Deux villes saintes, La Mecque et Médine
Al-Juzûlî (Âfûghâl, mort vers 1465)
Dalâ'il al-khayrât wa shawâriq al-anwâr fî dhikr al-salât 'alâ l-Nabî al-mukhtâr
(Indications de bonnes œuvres et brillantes lumières traitant de la prière en l'honneur du prophète choisi)
Turquie, 1819. Copiste : 'Abdî Khoga
Papier, 85 f., 21 x 14 cm
BNF, Manuscrits orientaux, arabe 6675, f. 16 v-17
L'islam compte trois villes saintes : La Mecque, Médine et Jérusalem. La première, la "Mère des cités", lieu de naissance de Muhammad et pôle spirituel vers lequel s'orientent les prières, accueille le pèlerinage où des milliers de croyants convergent chaque année. La seconde, al-Madîna al-munawwara, "la Ville enluminée", fut celle où le Prophète se réfugia après l'hégire, où il mourut et fut enterré, ainsi que plusieurs de ses proches. L'islam enfin, à la suite des deux autres monothéismes, fait de Jérusalem – nommée Bayt al-Muqaddas "la Maison sainte", puis al-Quds (la Sainte) –, le troisième Lieu saint d'où partit le Prophète pour son voyage nocturne ; au-dessus de l'ancien Temple de Salomon s'élève le haram al-sharîf, le "noble sanctuaire" comprenant le dôme du Rocher et la mosquée al-Aqsâ.

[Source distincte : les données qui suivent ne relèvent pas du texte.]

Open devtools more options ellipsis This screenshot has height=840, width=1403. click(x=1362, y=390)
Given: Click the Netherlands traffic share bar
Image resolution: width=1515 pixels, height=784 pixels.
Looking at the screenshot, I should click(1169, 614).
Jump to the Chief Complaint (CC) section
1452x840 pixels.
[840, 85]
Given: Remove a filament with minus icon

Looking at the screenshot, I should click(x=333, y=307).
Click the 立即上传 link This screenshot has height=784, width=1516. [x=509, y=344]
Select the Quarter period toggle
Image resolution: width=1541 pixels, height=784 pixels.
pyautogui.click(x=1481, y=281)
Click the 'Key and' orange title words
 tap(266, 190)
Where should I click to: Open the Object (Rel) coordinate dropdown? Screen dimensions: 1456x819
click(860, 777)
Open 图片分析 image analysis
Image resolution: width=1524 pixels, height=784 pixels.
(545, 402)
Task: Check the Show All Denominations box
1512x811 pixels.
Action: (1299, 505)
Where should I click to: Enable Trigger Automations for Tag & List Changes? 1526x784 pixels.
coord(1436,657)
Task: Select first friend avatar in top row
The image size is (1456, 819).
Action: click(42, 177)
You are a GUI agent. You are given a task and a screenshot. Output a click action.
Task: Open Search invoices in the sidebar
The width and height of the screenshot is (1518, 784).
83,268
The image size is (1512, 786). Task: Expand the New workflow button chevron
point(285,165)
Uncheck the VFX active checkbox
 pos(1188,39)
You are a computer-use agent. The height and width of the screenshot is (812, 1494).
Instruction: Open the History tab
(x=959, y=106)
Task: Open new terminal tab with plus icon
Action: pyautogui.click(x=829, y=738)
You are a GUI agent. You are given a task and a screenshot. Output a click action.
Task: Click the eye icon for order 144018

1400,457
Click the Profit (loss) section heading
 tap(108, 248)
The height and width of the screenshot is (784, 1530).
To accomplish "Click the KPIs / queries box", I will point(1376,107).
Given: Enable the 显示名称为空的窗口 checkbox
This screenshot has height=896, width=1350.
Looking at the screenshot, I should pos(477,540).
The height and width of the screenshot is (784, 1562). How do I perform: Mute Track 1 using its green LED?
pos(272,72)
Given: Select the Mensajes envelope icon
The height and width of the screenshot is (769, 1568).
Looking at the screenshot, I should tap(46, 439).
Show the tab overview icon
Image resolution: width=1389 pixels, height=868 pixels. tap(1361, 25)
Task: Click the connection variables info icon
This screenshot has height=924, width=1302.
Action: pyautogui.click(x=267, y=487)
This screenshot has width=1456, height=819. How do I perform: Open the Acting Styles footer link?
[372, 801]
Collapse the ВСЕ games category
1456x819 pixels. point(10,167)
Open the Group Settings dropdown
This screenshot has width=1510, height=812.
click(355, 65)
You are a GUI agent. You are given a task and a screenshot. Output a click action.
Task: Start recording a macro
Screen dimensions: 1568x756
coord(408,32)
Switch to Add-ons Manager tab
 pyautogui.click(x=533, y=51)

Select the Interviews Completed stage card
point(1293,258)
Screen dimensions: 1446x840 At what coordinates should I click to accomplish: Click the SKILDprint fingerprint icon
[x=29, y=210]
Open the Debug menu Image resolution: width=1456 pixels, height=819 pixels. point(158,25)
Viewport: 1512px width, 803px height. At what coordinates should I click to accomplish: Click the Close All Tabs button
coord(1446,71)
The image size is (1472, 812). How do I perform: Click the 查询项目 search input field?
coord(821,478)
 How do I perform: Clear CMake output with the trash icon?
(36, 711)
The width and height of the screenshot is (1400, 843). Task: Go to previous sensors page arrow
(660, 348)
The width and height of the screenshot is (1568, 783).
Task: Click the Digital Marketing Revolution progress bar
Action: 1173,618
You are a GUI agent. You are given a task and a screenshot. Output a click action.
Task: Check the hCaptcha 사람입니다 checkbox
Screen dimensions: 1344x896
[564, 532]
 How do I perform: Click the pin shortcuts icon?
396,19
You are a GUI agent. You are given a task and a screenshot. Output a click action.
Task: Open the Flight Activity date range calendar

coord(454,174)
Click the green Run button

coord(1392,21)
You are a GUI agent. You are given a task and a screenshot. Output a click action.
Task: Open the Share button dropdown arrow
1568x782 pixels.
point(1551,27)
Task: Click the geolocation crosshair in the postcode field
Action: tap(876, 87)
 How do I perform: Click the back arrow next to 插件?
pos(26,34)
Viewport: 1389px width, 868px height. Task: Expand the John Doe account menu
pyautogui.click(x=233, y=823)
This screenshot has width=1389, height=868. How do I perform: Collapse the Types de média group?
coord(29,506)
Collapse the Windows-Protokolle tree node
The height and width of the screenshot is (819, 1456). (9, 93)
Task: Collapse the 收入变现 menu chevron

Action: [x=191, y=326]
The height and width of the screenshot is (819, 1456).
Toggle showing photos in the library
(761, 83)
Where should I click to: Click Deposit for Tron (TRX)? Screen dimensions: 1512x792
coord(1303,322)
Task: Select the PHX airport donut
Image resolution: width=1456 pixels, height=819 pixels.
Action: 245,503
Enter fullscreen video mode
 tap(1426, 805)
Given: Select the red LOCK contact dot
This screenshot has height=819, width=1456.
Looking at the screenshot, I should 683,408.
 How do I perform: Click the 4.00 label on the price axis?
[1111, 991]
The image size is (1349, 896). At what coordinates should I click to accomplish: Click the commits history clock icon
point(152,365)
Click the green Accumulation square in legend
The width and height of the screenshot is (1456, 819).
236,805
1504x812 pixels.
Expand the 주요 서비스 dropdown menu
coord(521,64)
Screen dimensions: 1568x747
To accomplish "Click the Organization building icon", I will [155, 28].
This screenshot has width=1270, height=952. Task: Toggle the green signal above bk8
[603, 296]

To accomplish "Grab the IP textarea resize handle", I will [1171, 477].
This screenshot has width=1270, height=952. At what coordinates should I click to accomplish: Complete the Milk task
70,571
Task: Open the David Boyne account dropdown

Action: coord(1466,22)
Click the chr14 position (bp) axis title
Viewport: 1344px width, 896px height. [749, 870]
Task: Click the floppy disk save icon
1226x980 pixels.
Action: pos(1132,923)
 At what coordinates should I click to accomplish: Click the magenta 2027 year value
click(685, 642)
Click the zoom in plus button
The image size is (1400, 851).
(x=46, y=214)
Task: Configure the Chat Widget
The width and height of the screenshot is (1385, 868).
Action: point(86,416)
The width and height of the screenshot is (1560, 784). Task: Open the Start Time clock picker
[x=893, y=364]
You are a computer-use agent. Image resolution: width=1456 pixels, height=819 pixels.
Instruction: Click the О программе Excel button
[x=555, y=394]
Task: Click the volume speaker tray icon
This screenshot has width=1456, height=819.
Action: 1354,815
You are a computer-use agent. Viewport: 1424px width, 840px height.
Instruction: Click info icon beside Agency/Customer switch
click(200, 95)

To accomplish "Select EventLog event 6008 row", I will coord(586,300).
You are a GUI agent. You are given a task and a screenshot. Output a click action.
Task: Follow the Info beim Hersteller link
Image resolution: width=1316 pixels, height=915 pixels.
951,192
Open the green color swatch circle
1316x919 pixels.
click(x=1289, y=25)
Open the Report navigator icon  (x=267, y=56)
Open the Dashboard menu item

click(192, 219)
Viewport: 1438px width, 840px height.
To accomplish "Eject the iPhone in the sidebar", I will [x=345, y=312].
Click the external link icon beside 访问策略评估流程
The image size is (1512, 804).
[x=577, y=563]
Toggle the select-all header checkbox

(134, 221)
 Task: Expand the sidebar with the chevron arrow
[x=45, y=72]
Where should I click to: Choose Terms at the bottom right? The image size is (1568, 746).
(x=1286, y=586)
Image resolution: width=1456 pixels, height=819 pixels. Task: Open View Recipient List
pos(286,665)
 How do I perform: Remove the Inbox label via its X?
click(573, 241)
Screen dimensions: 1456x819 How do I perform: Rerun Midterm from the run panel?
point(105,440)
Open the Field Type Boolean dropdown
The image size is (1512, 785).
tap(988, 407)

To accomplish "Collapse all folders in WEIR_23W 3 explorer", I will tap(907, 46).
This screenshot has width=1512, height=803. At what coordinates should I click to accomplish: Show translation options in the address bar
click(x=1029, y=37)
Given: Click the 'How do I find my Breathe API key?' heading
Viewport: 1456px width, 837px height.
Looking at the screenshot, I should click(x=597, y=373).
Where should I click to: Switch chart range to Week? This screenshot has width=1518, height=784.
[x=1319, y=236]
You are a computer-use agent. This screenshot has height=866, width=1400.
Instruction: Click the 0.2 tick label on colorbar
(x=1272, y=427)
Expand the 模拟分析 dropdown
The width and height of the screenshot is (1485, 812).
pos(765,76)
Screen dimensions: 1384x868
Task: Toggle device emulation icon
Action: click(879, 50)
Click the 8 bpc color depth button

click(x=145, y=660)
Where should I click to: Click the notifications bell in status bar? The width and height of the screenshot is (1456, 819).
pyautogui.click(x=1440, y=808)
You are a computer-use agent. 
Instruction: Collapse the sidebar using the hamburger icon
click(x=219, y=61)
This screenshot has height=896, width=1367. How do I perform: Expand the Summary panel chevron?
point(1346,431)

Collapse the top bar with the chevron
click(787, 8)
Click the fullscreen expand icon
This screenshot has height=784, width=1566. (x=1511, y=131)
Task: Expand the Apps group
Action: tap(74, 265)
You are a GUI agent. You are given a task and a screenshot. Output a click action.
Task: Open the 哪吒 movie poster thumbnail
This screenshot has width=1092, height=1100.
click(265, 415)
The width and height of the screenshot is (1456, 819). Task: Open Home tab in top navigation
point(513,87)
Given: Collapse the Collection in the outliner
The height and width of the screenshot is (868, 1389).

Les deux miniatures de ce célèbre recueil de prières, très populaire en Turquie ottomane, dépeignent, à grand renfort d'or, les deux villes saintes : à droite, la grande mosquée de La Mecque, Masjîd al-harâm, entourée de ses sept minarets avec en son centre la Ka'ba ; à gauche, la mosquée de Médine où se trouvent les tombes de Muhammad et des deux premiers califes, Abû Bakr et 'Umar. Symbolisé auparavant par les dessins stylisés des trois tombes, du minbar et de la lampe, le sanctuaire est peint ici de manière figurative, sans doute sous l'influence de la peinture occidentale.